Assigned task: The answer must be an exact copy of the lines from the one holding "Instruction: Click the" through the final line of the entries, and nothing else.

Provided records:
*-*-*
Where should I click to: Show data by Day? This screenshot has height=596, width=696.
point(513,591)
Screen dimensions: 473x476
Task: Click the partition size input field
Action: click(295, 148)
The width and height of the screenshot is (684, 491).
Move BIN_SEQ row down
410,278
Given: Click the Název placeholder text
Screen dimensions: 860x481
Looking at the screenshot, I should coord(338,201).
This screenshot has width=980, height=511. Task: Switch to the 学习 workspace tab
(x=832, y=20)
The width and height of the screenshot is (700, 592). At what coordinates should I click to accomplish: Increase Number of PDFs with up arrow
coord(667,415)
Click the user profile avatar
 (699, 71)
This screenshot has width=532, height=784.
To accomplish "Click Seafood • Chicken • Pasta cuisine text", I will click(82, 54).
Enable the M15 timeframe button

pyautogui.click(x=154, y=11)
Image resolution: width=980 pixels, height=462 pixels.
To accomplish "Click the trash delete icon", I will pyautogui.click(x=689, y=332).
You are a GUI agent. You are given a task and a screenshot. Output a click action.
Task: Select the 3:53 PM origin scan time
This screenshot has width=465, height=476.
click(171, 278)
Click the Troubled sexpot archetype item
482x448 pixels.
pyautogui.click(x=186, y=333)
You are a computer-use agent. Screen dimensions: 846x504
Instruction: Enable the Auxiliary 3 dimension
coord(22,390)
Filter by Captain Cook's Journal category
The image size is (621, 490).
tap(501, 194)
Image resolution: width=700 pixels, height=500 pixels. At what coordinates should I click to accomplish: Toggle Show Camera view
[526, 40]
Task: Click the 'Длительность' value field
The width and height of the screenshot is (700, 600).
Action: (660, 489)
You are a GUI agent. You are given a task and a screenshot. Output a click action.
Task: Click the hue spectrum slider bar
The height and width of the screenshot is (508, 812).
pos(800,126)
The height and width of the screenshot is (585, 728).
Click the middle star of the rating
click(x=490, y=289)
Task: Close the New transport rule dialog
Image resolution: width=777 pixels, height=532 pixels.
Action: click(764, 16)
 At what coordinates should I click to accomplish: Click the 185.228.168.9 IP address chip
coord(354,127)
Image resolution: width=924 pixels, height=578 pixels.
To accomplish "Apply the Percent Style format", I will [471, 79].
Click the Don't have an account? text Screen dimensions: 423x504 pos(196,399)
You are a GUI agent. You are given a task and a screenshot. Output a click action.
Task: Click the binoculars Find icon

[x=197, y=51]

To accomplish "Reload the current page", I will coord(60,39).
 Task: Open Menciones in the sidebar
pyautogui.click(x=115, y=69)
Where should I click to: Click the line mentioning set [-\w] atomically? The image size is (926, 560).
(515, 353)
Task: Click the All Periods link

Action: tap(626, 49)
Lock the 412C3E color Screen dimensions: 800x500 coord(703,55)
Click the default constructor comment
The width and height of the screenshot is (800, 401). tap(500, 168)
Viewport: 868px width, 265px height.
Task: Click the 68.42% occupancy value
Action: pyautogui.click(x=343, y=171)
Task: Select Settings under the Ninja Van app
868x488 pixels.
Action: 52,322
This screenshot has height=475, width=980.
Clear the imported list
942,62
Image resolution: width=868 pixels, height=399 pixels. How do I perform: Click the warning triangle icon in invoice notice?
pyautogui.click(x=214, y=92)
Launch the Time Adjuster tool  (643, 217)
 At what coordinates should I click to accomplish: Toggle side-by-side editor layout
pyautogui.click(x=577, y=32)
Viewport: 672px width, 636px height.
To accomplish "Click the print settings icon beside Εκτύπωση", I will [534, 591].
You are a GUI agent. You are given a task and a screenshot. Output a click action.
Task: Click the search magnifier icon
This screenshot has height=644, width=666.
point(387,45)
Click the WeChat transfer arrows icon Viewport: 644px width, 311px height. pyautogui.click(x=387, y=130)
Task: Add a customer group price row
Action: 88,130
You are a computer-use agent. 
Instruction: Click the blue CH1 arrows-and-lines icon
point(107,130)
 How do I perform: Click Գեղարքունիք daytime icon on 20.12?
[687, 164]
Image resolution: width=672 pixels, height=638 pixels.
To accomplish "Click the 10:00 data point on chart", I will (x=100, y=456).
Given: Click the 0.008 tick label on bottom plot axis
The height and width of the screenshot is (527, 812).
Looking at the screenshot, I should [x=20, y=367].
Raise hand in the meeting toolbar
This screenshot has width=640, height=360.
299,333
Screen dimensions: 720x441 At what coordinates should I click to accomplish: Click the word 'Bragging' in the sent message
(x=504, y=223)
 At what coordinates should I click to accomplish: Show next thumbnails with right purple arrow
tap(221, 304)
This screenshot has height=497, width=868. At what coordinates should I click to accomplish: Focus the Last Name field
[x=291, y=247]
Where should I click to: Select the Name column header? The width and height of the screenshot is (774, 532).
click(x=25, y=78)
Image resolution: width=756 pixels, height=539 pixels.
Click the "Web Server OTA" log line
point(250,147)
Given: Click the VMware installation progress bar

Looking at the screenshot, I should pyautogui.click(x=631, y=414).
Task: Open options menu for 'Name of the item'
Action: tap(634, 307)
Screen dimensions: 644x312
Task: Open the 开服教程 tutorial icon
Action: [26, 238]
*-*-*
Finished task:
Instruction: Click the blue CH1 arrows-and-lines icon
point(107,130)
 How do I perform: Click Գեղարքունիք daytime icon on 20.12?
[687, 164]
Image resolution: width=672 pixels, height=638 pixels.
To accomplish "Click the 10:00 data point on chart", I will (x=100, y=456).
Given: Click the 0.008 tick label on bottom plot axis
The height and width of the screenshot is (527, 812).
Looking at the screenshot, I should [x=20, y=367].
Raise hand in the meeting toolbar
This screenshot has width=640, height=360.
299,333
Screen dimensions: 720x441 At what coordinates should I click to accomplish: Click the word 'Bragging' in the sent message
(x=504, y=223)
 At what coordinates should I click to accomplish: Show next thumbnails with right purple arrow
tap(221, 304)
This screenshot has height=497, width=868. At what coordinates should I click to accomplish: Focus the Last Name field
[x=291, y=247]
Where should I click to: Select the Name column header? The width and height of the screenshot is (774, 532).
click(x=25, y=78)
Image resolution: width=756 pixels, height=539 pixels.
Click the "Web Server OTA" log line
point(250,147)
Given: Click the VMware installation progress bar

Looking at the screenshot, I should pyautogui.click(x=631, y=414).
Task: Open options menu for 'Name of the item'
Action: tap(634, 307)
Screen dimensions: 644x312
Task: Open the 开服教程 tutorial icon
Action: [26, 238]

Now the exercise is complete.